骨髄移植は、骨髄移植財団に登録して、移植しました‼️
 当時(約20年前)は、今ほど、SNSやインターネットが普及していなかったように思います。自分の知識不足かも知れませんが、情報サイトが少なかったかと思います。

自分にとって一番の治療方針は、当時の主治医が病気について説明してくれた時に、私一人だけではなく、医療スタッフが、「チームで橋本さんの、病気を治療する」と言ってくれました。
 今は確かに、昔と違い、個人レベルでいろいろな情報を知ることができます。でも自分は、身近にいる主治医をはじめとする医療スタッフが一番の味方だと思います。がんに立ち向かう、一番の治療方針だったように思います。

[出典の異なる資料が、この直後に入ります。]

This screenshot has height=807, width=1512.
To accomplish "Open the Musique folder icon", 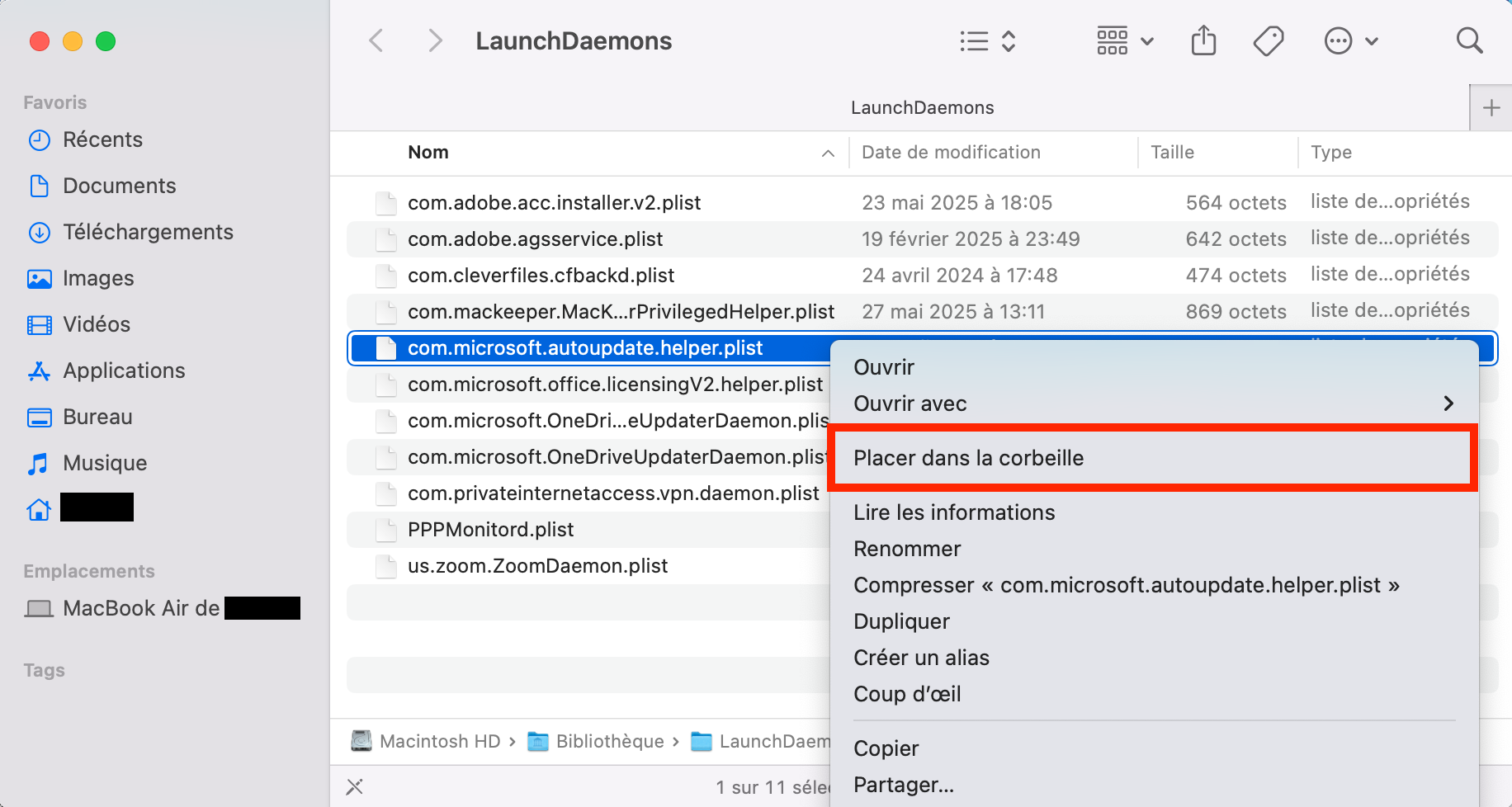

3.がんを体験したからこそわかったこと、伝えたい思いを教えてください

がんになる前の自分は、がんについて感じていたことは、自分のがんは、「血液のがん=(イコール)白血病」でした。
 自分が子どもの頃に、テレビドラマで、山口百恵さんが演じる「赤いシリーズ」というドラマシリーズがありました。この中に『赤い疑惑』というタイトルのドラマがあります。主人公の山口百恵さんが白血病になるドラマでした。子どもながらに、そのドラマを見ていて、「こんな病気があるなんて…」と思いました。そして怖いと感じた記憶があります。
 その後、『世界の中心出会いを叫ぶ』という映画とテレビドラマがありました。映画の主人公は、女優の長澤まさみさん、テレビドラマの主人公は、綾瀬はるかさんでした。こちらの作品も主人公が白血病になる作品です。

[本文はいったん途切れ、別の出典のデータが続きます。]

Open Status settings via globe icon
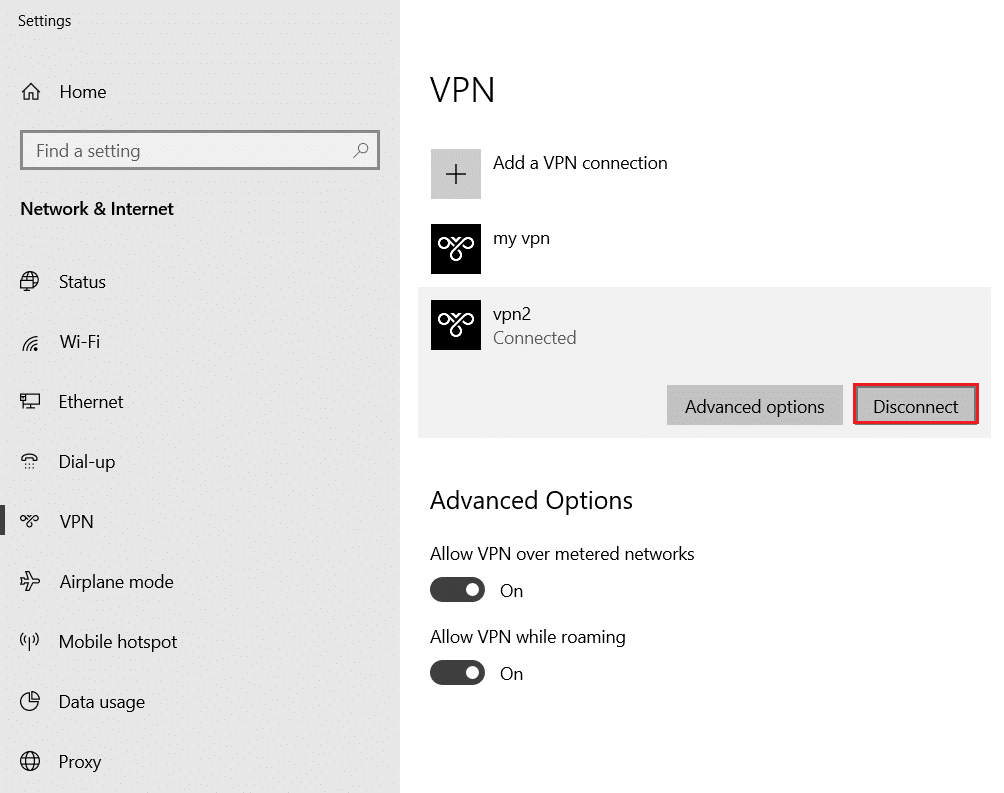 [x=31, y=281]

まさか、自分がその後、同じ病気になるなんて、思いもしませんでした。
 白血病の事は、こうした映画やドラマで知っていた程度です。まさか自分が白血病になるなんて、映画ドラマのみた感じを体験するなんて、本当の怖さ辛さは、実際に体験してしまいました!
 映画やテレビでは、身体の辛さは、わかりません。かなりこたえました‼️

自分の現在の職業は、路線バスの運転士です。自分の仕事であってはならないことは、事故を起こしてしまうことです。残念ながら、実際に事故は、起きてしまいます。事故が起きると会社の同僚の中で、言う事があります。
 その言葉は、「明日は、我が身」と。会社の同僚は、口を揃えて言います‼️「自分がまさか、事故を起こすなんて!」心の何処かに、何処か他人ごとに感じている部分があると思います。

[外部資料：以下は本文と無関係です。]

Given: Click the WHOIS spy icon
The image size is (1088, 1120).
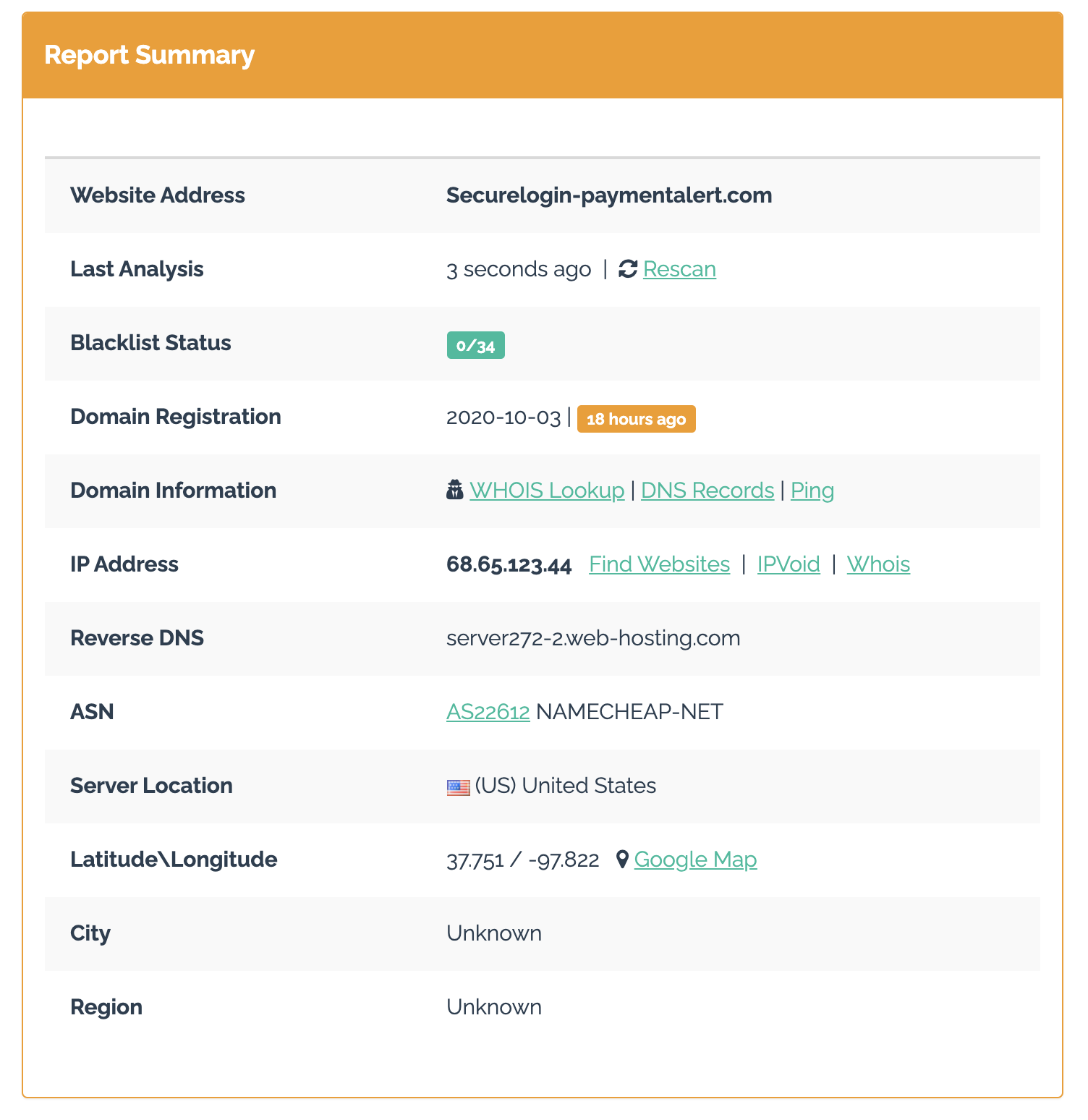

がんもまさか、自分がなるなんて、他人ごとに感じている自分が…。がんになる前は特に強かったと思います。バスで事故をまさか、自分が起こすなんて…。がんもまさか、自分がなるなんて…。自分の中で、思うことは、まさか、自分が!“まさか、自分が‼"です。
 伝えたいことは「まさか、自分が」ということです。
 決してがんを他人事だと思わずに、身近に考えていただけたら幸いです。

現在、横浜市大センター病院の造血幹細胞移植の会 院内患者会「勇希の会」代表をさせていただいております。がんになると不安や絶望感があります。患者会では、これからがんに立ち向かう方に対して、少しでも不安を解消させることがでるようお役に立てればと考えています。